STEM-R: Modeling STEM Retention and Departure across Physics, Mathematics, and Engineering
Effective Years: 2016-2021
Researchers at West Virginia University will develop a new theoretical framework for STEM departure that will detail the reasons why students leave STEM majors. The research extends Tinto's university departure model to include the career exploration process where a student leaves STEM but remains in college. The framework will be developed and tested by extensive measurement of demographic, social, academic, affective (self-efficacy, self-esteem, belonging), career exploration/aspirations and psychological variables at four longitudinal points in physics and mathematics introductory class sequences required for many STEM majors. The longitudinal measurement monitors evolution of a student's STEM career commitment and vocational identity, and determines factors that influence a decision to begin the process of STEM departure or lead to a well-investigated resolution to pursue a STEM career. The research will explore crucial questions influencing university STEM departure, including to what extent departure is preventable by modifying advising protocols, to what extent performance in these gate-keeper classes and its effect on self-efficacy influence the decision to change major, what psychological/social factors mark students beginning to explore non-STEM careers, and to what extent belonging influences retention, particularly of underrepresented women and rural students. The research will contribute to a deeper understanding of this important phenomenon. It also will inform the national discussion of STEM retention by producing a theoretical framework of STEM departure validated across a large, economically diverse pool of students.
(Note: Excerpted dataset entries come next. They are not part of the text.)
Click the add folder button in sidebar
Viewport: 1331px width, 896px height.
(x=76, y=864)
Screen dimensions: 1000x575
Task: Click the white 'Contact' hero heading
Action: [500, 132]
The research design will implement a multi-stage analysis and measurement with the goal of modeling the process of STEM departure and quantifying the reasons for and markers of the departure process. Researchers will investigate in depth: (1) what modifications are needed in theoretical frameworks for college departure to explain intra-university departure from STEM disciplines, (2) the minimum information required to predict STEM departure and where STEM departure originates, (3) what fraction of STEM departure could be prevented by interventions, (4) how STEM departure markers differ for underserved populations, and (5) how to identify subpopulations of students where interventions will be most effective. Researchers will use institutional class-taking and outcome data to build a set of "survival" probabilities for individual classes and class-taking sequences. Linear regression analysis then be used to analyze how these probabilities are affected by (1) the student's intrinsic characteristics (ability measured by ACT/SAT, race and ethnicity, socioeconomic status, first generation status, and personality profile), (2) the student's academic preparation (high school GPA and high school course-taking patterns), (3) the student's academic performance in his or her current class (measured by attendance patterns and assignment grades), (4) the students current social connectedness to both family and university structures and communities, and (5) the student's current affective state, his or her self-efficacy, sense of belonging, self-esteem, and STEM identity. Latent growth modeling will track changes in these factors over time. In parallel, the student's vocational identity status, his or her state of career exploration and career decision making, will be monitored. Using the four-point longitudinal measurement, transitions in the student's vocational identity state (particularly changes that indicate a renewed career exportation process and therefore the threat of STEM departure) will be correlated with previous changes in survival probabilities and with changes in the student's affective, academic, or social state. Signatures to inform advisers of at risk students and general changes to advising protocols will be developed. Campus social/academic structures that promote retention will be identified. At all levels, differential results for underrepresented students will be investigated with the goal of designing interventions that target these populations.
This project is supported by NSF's EHR Core Research (ECR) program. The ECR program emphasizes fundamental STEM education research that generates foundational knowledge in three areas: STEM learning and learning environments, broadening participation, and workforce development.